Taking a Deep Dive into Cloud Data Lake Performance: Making Sure Your Gold is Counted
By Anand Kumar • Nov 15, 2021
Data analytics and data science are the buzzwords of the moment for life sciences organizations, and for good reason.
As use of both structured and poly-structured data has grown, so has the potential to transform development of drug, therapeutics, diagnostics and devices.
However, for the majority of companies, the potential to leverage Big Data for milestone discoveries has been elusive, in large part due to issues within their cloud data lakes.
By better understanding the opportunities and challenges that data lakes present, life science leaders can more effectively approach data lake management to keep their data lakes from becoming data swamps.
Data Lakes: The New Gold
Cloud data lakes offer enormous amounts of raw data—what I call “the new gold.” Unlike data warehouses, which just store processed data, these cloud data lakes contain raw wealth—data that is just waiting to be utilized.

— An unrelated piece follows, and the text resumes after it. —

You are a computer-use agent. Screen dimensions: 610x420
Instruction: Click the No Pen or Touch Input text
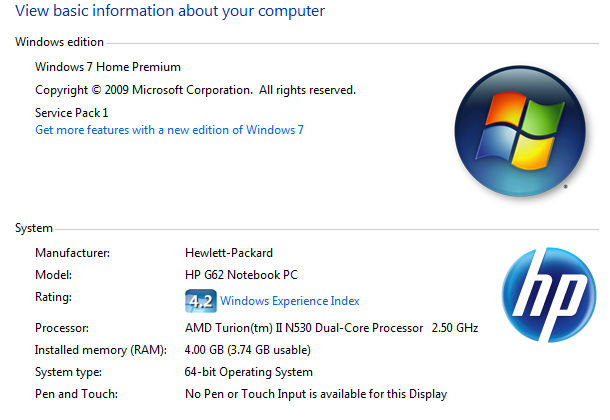pos(316,394)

The problem lies in the ability to process and effectively catalog that data to put it to use. Considering that a 2017 study found that at that time, data scientists were already spending more than half of their working hours cleaning and preparing data, it’s easy to see why the explosion of the availability of this commodity would put a strain on any organization’s resources.
With today’s data becoming much more disparate, in addition to the larger volume now being ingested due to the cloud’s elastic capabilities, this cleaning and preparing of data has become even more of a burden.
The second challenge leaders in life sciences organizations face in data lake management is how to organize the large volumes of highly diverse data from the multiple sources these lakes represent.
It is essential that every life sciences organization have a separate cataloged data lake to be able to locate their specific data at the point of need. If you treat data as precious as a vault full of gold, you should have an inventory of that resource so that you know how much you have, where it is, and how to access it when needed.
In the same way, you must know what data you have and where it is stored. Anything less just makes data unsearchable and useless, turning your data lakes into data swamps.
A cataloging of your data lake solves this issue, ensuring that the metadata you ingest is extracted and properly recorded so it can be searchable for later use.
DataEZ: Advancing Big Data to Realize New Opportunities
The good news is this: For organizations able to harness the explosive levels of data now being generated, opportunities abound. From the capability to diagnose serious illness though advanced predictive modeling, the use of AI and ML at an earlier stage (when treatment is far simpler and less expensive) to the ability to scale up research, amazing benefits can be realized for patients, providers and organizations.
That’s why DataEZ from Healthcare Triangle was created -to offer an agile end-to-end solution to managing cloud data lakes and preventing their deterioration into data swamps.
DataEZ’s, software-as-a service(SaaS) platform addresses the immediate and pressing challenges life science leaders face by:
- Curating, cleaning and preparing poly-structured data to reduce the burden of data scientists.
- Self-cataloguing all data and metadata to make data searchable and usable for current and future researchers.
By utilizing DataEZ’s cost-effective solution, life science organizations can start taking control of their cloud data lakes in order to leverage their benefits and count their “gold” within as little as half a day.
Anand Kumar is senior vice president, Healthcare Triangle.